■ PASSAGE TO READ
········
For one reason or another, fans seem to find very difficult to point the finger at players, particularly their favourite player(s). Instead, they prefer blaming the coach, the GM, the equipment manager or the water boy. Basically, anyone but the culprit. We’ve noticed it many times with P.K. Subban, who was absolutely hated by his teammates for his behaviours. Fans, in fact, are still bringing him up every single day, or anytime he does something positive. We are seeing some of it today with Galchenyuk. Faultless players is key for some fans in Montreal, even when it’s far from the truth.

Five reasons for slow start

Fans can blame the coach or GM all they want, I am not willing to fall for that false excuse until the team’s key players are back at playing to the level that everyone should expect from them. If those players were performing and the team still struggled, then fine, we could look at different culprits but it’s definitely not the case here, folks… at least not yet.

1- Carey Price

So far this season, Carey Price has a record of 1-3-1. His goals against average sits at 3.45 (38th in NHL) while is saves percentage is well below NHL level at .885 (39th in NHL). For someone who is qualified as the best goaltender in the league, this is completely unacceptable. He is fighting the puck more times than not and he is not making the key saves as he has accustomed his fans to. Price is this team’s franchise player and the Canadiens have made him the best paid goaltender in the league with an eight year extension, paying him an average of $10.5 million. That contract, by the way, doesn’t kick in until the 2018-2019 season. If the franchise player doesn’t find his playing form, this team will have a very tough time to have any sort of success. That’s where it starts. He is not paid, nor are the standards for him set as a 38th or 39th goalie in the NHL. We will chill Carey, but you need to start showing signs of who you really are.
········
■ RAW RECORDS
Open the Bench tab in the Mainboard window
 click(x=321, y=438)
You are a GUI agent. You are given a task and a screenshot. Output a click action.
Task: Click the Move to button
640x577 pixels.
········
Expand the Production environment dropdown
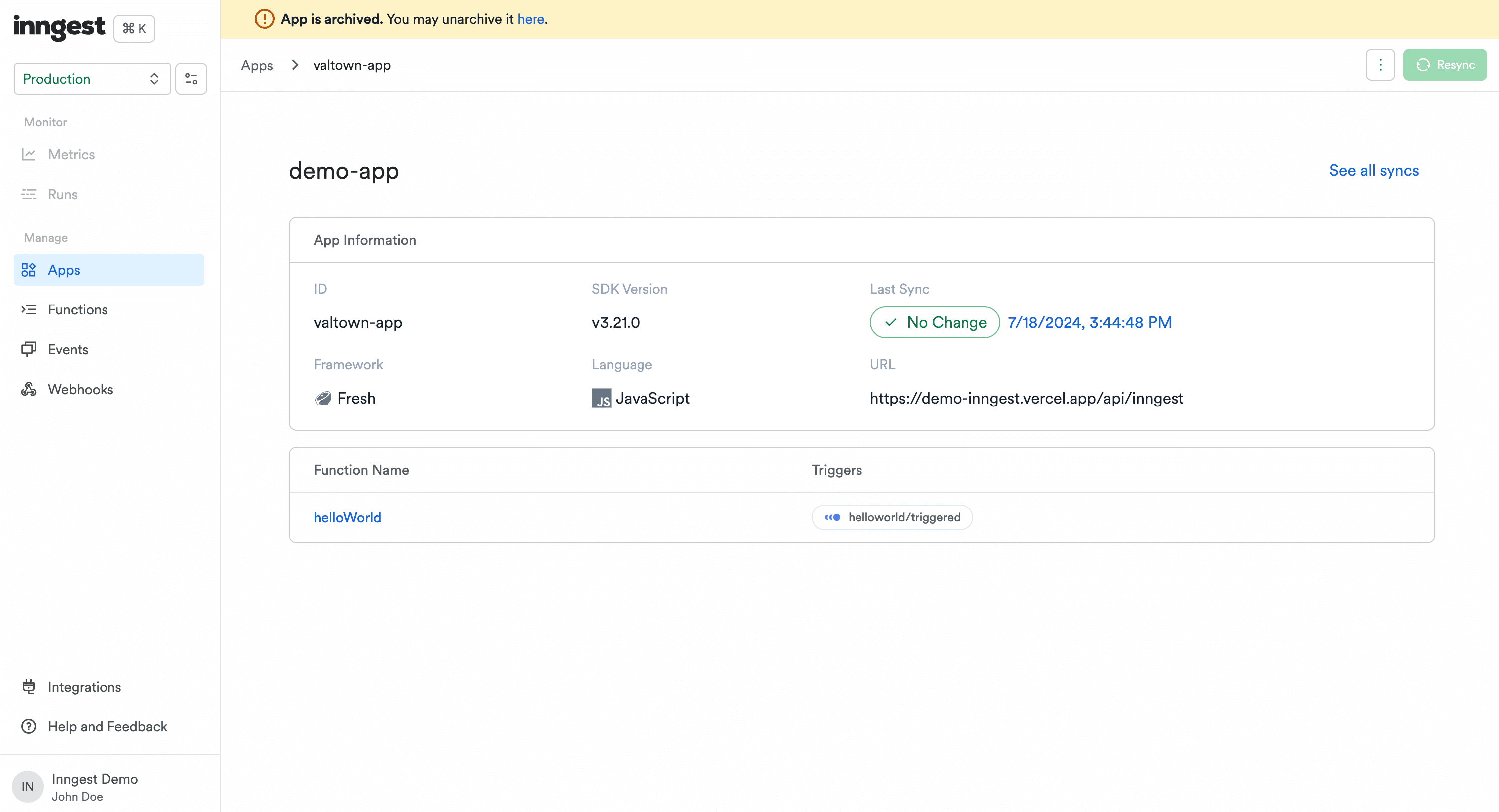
········
■ GIVEN INSTRUCTION
From the piece on the Canadiens' slow start, pull out the passage from "Five reasons for" to "least not yet." word for word.

■ OUTPUT FOR THIS TASK
Five reasons for slow start

Fans can blame the coach or GM all they want, I am not willing to fall for that false excuse until the team’s key players are back at playing to the level that everyone should expect from them. If those players were performing and the team still struggled, then fine, we could look at different culprits but it’s definitely not the case here, folks… at least not yet.